In my article “What are the main hypertension causes – Part 1” we have seen how an imbalance between four elements, sodium, potassium, calcium and magnesium causes your blood pressure to go up. if you have high blood pressure, a second hypertension cause can very well be that you are not physically active.
This is due to the fact that lack of exercise is connected to higher levels of insulin in the blood which in turn is linked to high blood pressure as we will see.
Lack of exercise means high levels of blood insulin
People who have elevated blood levels of insulin, who have type 2 diabetics, are obese or don’t exercise, tend to have hypertension. Having a high level of insulin in the blood is a very important issue when it comes to high blood pressure and should concern everyone belonging to any of these groups since it can cause the following:
- Increase the production of triglycerides
- Decrease the “good” HDL cholesterol
- Promote a higher amount of cholesterol and triglycerides in the arteries
- Increase the thickness of the arteries
- Stimulate the growth of the muscles that constricts the arteries.
As you may have guessed by now, all these factors narrow the arteries, leaving less space for the blood to flow which means your blood pressure will go up. Thus, we can conclude that in an indirect way, high levels of insulin do the following:
1. They cause the arteries to narrow.
2. They increase the risk for strokes and heart attacks
So, you can see that elevated insulin levels that often occur in people with hypertension are of critical importance and cannot be ignored.
Exercise lowers high levels of blood insulin
If something is clear by now it is that the proper prevention of high blood pressure implies changing our lifestyle. This means not only changing our eating habits where we eat more fruits and vegetables and less processed foods, but also practicing adequate exercise.
We have seen in my articles on “Diabetes and exercise” how there are two kinds of exercise that lower blood sugar and consequently blood insulin. These two types of exercise are aerobic exercise such as brisk walking and building muscle strength. You can read now the whole series Diabetes and exercise to learn the mechanisms of how exercise lowers blood insulin.
Exercise makes muscles more responsive to insulin and decreases the blood level of this hormone. Lower levels of insulin also decrease any tendency of your body to convert calories into fat.
5 indirect ways exercise lowers your blood pressure
- Exercise returns blood pressure toward normal. The drop in blood pressure is connected to the decrease of insulin levels in the blood. Many scientific studies have shown that aerobic exercise can be remarkably effective in better regulating blood pressure and can even produce a fall in blood pressure in people with severe hypertension.
- Exercise decreases body fat. Losing excess weight may be essential for reducing blood pressure. Exercising at least 3 times a week plays a very important part in maintaining normal weight. In fact, any effective program to reduce weight and lower blood pressure requires at least some aerobic exercise in the long run.
- Exercise decreases the level of triglycerides and LDL cholesterol, the one that causes heart attacks. These two fats are responsible for the formation of fat deposits in your arteries. We should be careful not to let this happen. We have seen that high levels of insulin trigger the formation of triglycerides and LDL cholesterol and we also know that exercise can lower high levels of insulin. Thus, it is not surprising that exercise lowers the bad fats in the blood.

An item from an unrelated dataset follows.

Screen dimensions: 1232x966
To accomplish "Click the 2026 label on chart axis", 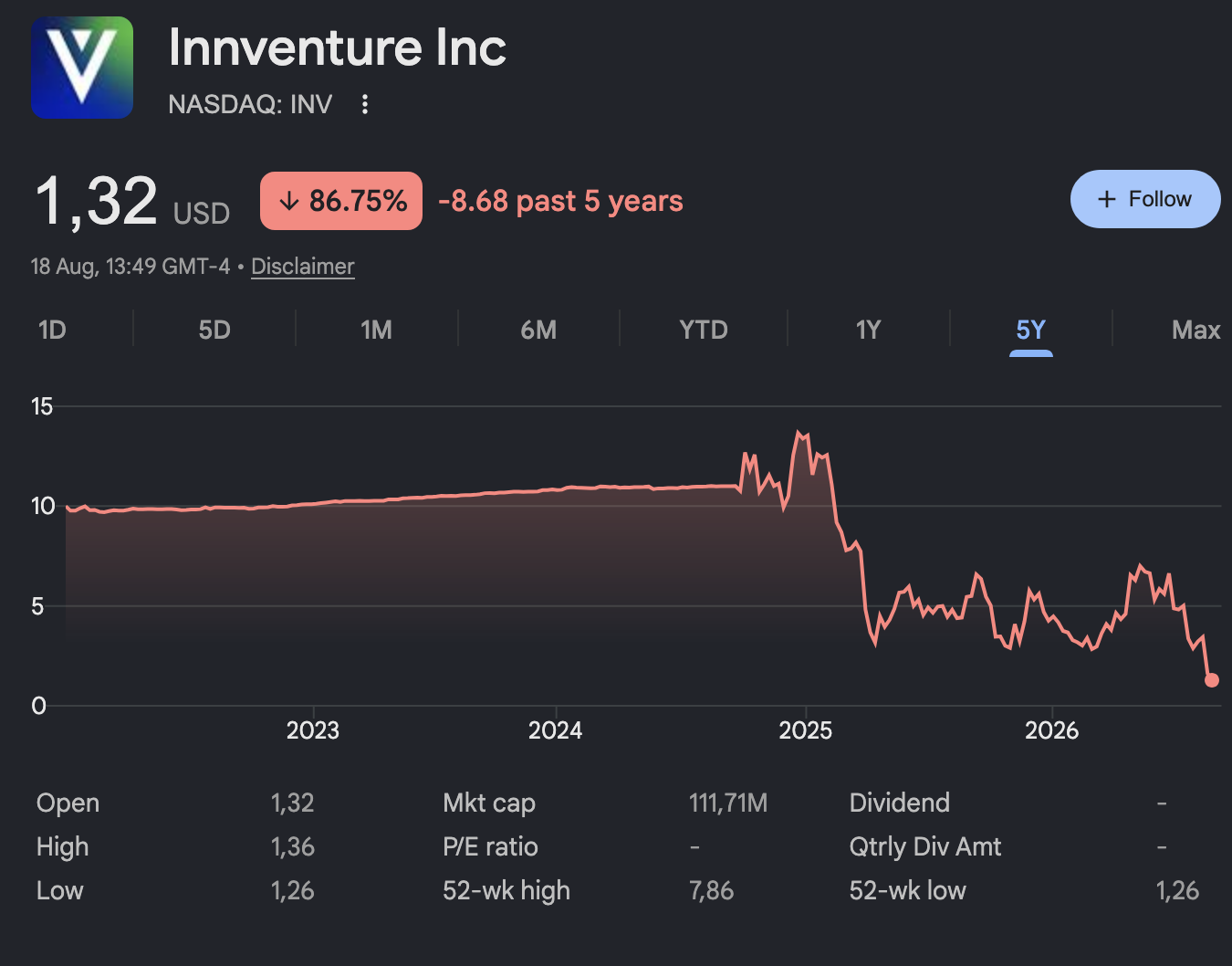I will 1051,730.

- Exercise increases HDL cholesterol, the “good” cholesterol. HDL carries the bad cholesterol to the liver where it can be converted into bile and excreted through the feces. Given the fact that high levels of insulin in the blood lower HDL, we can state that exercise, through the mechanisms of decreasing blood insulin, increases HDL cholesterol.
- Exercise increases the stability of electrical activity of the heart. Remember that the heart is a muscle and can benefit greatly from exercise. In fact, making the heart stronger through exercise increases the chances of surviving a heart attack. This is in part because exercise makes more stable the electrical activity of your heart muscle. In a study with animals, the chance of heart fibrillation (abnormal electrical activity that makes the heart stop pumping blood) was decreased in those animals that went through exercise training.
Before you embark on an exercise program, talk to your doctor. Through a blood test and an exercise stress test EKG he can assess your risk and let you know what precautions you need to take to prevent a heart attack while exercising.
Tomorrow we’ll take a look at several aerobic exercises you can incorporate in your life to lower your high blood pressure and some precautions you need to take. Until then, I leave you with one thought: get used to the idea that you need to make exercise a part of your life, the same way you need to sleep, eat, or drink (water, of course) to keep yourself alive.
You may argue that the fact you are still alive and reading this article is a sign you can live without exercising, therefore you are right and health authorities are wrong. You definitely have a point here, but if you continue this path of inactivity, eventually you will pay a high price. That price will be a shorter life or one with no quality, because health issues will be very much part of your life. Let’s work on prevention, please!